The idea for this post came to me as I was interviewing a potential candidate to join our grade 2 team for the 2016/2017 school year. The question asked was something along the lines of “talk about differentiation” in your classroom. Her response was around creating dynamic groupings, and meeting students at their zone of proximal development.
This got me thinking … differentiation is all fine and well in theory but much harder to accomplish successfully in the reality of a typical teaching day. So I thought a little more … and came to the conclusion that the Google Drive search feature is a great way of using the power of technology to crunch data to create dynamic groupings.
Using math as an example, I keep a digital “math” google docs files on each of my students where I note down their areas of growth. So a typical file will include key words like ballpark estimates, place value, double digit addition, etc.
Generally, my math lessons are based around 3 groups rotating every 15-20 minutes. I teach the main lesson and my lovely assistant Ms. Martha then works on individual skills the students still need to develop. Hence, the need for being able to group students based on their needs. Previously Ms. Martha and I would talk about these groupings in advance and set them up for the week, however this would involve either remembering or looking over our anecdotal notes – which takes time, and time is something teachers never seem to have.
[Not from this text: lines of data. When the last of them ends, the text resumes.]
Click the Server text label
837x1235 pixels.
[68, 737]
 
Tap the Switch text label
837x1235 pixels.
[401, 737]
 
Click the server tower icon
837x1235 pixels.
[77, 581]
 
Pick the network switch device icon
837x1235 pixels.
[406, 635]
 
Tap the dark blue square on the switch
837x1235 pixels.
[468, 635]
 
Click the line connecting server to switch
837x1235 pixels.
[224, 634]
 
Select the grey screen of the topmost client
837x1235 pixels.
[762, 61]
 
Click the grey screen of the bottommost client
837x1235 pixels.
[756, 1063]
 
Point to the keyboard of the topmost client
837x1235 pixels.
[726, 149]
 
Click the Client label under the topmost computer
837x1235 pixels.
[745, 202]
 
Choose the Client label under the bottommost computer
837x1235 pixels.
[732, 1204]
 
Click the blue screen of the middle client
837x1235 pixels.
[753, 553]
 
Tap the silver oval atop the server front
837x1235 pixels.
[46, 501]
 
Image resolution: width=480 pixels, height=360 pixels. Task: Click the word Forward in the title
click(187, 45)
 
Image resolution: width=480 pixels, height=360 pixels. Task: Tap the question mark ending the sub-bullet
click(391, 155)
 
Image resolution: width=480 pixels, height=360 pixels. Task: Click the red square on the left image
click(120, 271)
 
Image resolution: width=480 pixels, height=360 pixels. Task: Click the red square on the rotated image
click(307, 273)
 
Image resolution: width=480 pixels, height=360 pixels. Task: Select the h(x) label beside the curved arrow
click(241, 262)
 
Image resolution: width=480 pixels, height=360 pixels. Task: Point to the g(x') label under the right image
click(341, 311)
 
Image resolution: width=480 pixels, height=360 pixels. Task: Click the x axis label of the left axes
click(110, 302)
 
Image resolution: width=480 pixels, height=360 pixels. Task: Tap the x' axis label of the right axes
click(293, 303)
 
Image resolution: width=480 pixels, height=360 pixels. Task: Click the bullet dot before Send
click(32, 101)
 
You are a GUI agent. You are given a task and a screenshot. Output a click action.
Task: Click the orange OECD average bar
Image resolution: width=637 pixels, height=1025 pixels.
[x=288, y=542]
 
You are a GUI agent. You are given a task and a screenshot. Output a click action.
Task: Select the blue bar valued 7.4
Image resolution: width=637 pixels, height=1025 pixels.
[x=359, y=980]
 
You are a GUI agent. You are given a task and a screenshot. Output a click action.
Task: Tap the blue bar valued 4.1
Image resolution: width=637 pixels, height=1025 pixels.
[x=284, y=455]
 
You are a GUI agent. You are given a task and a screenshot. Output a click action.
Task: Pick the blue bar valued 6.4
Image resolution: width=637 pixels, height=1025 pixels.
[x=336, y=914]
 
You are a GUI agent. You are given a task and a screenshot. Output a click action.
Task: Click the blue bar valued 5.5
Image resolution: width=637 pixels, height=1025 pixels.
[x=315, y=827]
However, with the power of Google search I can just type in the keyword of what I am looking for, in the example below “double digit addition” and Drive will pull up the Doc files that have this keyword, which basically equates to those students that I need to create a group for.
In theory I can create groups instantaneously! The advantage of grouping using the power of Google Drive is that instruction is targeted to students’ areas of need (think individualized differentiation) and based on data. Groupings can change as often as I can type a search query, which means once students “get it” we can immediately create a new group and move on.
However, there is some prerequisite work that needs to happen in order for the search feature to be successful. First of all, each student needs to have an individually named folder (so you can tell a student’s name from the file name), and then you need to have a set of keywords you will use and be consistent with: so write double digit addition instead of sometimes 2 digit addition and other times multi digit addition etc.
As long as the keywords used for the search are specific enough to be useful I can easily see how this concept can be transferred over into dynamic groupings for reading and writing as well (thinking keywords (or phrases) like track with finger for fluency or back up and re-read for comprehension, or capitalization for writing. You are only limited by your ingenuity in using keywords effectively! Happy Google Drive searching!